When I use a calculation or a subquery in my ORDER clause which is already in my SELECT clause, does SQL know to just order by that column? Or does it recalculate everything for each row when sorting?
For instance, lets say I'm writing a terrible query like this:
SELECT EmployeeName, (SELECT COUNT(*) FROM Employee e2 WHERE MgrID = Employee.EmployeeID)
FROM Employee
ORDER BY (SELECT COUNT(*) FROM Employee e2 WHERE MgrID = Employee.EmployeeID)
Yep, I know how to write this query better, and I know how to use ordinals in my order by--but what if I don't? Will SQL rerun this subquery for each row, or does it know that it can use the value already in col 2?
How about ORDERing on a column that uses a function?

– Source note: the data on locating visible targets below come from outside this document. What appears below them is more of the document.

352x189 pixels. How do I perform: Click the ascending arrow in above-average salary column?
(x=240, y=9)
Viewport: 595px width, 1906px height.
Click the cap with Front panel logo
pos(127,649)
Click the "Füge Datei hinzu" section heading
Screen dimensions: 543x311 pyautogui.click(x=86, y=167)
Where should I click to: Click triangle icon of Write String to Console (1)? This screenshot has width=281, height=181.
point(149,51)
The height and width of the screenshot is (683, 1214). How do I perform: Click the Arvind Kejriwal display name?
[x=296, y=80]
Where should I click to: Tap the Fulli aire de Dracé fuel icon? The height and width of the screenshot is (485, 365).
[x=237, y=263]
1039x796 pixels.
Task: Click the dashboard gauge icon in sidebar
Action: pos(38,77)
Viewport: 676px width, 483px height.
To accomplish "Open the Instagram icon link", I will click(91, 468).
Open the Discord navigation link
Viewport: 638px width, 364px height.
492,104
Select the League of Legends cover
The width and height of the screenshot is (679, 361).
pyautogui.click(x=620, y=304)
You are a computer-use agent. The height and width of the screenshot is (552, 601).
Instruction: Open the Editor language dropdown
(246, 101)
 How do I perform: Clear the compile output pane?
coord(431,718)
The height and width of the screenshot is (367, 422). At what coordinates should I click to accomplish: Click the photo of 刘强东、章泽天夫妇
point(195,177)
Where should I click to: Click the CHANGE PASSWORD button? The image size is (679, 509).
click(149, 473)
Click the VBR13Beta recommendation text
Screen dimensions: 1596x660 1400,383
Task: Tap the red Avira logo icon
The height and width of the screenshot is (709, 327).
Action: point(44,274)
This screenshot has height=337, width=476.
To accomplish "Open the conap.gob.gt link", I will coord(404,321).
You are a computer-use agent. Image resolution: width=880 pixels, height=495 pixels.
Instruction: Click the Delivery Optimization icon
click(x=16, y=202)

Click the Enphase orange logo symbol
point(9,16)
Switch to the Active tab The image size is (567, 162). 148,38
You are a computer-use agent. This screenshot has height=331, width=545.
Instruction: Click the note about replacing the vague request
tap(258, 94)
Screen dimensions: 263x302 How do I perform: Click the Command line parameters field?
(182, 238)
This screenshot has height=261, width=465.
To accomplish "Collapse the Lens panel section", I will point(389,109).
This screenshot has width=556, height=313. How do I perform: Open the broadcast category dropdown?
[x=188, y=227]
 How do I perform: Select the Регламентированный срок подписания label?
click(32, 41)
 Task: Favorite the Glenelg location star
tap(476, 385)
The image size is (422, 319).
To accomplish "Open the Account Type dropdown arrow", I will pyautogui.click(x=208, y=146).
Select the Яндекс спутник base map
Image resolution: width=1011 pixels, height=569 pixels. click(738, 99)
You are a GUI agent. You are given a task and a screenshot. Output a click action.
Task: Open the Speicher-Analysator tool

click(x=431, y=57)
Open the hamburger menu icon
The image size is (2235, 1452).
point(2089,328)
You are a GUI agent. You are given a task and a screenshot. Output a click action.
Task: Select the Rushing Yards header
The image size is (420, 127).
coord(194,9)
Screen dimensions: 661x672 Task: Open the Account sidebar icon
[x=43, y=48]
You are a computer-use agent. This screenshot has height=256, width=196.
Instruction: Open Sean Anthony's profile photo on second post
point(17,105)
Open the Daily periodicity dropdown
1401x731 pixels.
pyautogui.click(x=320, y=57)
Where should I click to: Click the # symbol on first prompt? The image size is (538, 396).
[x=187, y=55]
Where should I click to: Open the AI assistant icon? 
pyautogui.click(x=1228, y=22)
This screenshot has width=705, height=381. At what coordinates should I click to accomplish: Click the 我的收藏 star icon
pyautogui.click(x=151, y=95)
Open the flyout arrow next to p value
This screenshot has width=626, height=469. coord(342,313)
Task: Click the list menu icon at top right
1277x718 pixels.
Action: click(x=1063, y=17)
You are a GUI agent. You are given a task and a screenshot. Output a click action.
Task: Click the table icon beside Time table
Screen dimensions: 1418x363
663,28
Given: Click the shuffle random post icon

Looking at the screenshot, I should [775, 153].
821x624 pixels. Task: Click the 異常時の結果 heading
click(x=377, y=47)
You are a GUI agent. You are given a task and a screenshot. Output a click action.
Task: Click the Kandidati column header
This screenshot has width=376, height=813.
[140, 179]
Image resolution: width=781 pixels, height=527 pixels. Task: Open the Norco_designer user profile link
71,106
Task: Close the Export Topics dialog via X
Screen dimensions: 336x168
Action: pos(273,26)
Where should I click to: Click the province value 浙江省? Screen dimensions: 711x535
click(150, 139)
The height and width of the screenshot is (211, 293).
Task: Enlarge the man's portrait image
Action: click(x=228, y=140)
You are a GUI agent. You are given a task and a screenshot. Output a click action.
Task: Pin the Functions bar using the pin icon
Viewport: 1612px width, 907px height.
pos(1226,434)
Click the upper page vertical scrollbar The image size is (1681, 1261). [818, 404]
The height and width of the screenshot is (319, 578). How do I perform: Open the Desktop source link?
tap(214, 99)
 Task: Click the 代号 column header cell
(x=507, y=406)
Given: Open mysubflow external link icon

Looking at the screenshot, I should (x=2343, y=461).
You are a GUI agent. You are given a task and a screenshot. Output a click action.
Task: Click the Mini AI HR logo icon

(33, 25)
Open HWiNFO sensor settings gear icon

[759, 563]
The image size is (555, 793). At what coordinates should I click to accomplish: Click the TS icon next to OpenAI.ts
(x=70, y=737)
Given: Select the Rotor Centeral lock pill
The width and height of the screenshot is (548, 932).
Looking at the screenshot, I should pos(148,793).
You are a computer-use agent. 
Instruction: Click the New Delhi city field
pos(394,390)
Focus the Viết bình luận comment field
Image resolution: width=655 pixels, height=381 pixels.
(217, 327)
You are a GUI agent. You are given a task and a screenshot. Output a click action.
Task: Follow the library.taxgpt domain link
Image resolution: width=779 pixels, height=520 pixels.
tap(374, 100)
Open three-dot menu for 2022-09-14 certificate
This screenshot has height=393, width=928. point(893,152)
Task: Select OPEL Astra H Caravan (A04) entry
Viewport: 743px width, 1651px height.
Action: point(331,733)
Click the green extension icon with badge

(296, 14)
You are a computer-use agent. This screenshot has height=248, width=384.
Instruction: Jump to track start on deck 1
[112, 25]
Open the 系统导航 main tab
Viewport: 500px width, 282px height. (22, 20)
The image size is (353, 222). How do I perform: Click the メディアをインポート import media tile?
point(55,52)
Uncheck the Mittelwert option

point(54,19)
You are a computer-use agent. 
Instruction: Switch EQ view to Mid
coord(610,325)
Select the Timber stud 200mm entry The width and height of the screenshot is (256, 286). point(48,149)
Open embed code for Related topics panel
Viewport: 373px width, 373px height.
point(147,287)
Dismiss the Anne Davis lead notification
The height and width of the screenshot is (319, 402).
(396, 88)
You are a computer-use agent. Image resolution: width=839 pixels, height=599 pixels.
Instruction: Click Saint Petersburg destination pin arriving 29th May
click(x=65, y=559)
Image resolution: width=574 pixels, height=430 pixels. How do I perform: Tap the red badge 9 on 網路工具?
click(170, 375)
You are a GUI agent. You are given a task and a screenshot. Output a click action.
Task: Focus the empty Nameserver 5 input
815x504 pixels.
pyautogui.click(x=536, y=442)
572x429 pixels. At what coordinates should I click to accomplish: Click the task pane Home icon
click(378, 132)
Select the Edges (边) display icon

SELECT EmployeeName, LTRIM(RTRIM(BranchName)) FROM Employee
ORDER BY LTRIM(RTRIM(BranchName))
Does it retrim my BranchName column to do the sort?
I've looked at some execution plans and it seems to not add any calculation, but I thought I'd find out if this holds true as a generality instead of my specific cases.
The main reason I ask is that when doing a windowed operation, such as ROWNUMBER() OVER(ORDER BY EmployeeID)
, I can't use an ordinal reference for the ORDER BY
. So if one of my columns is complex, I sometimes debate over dumping it in a table variable and then sorting again over it.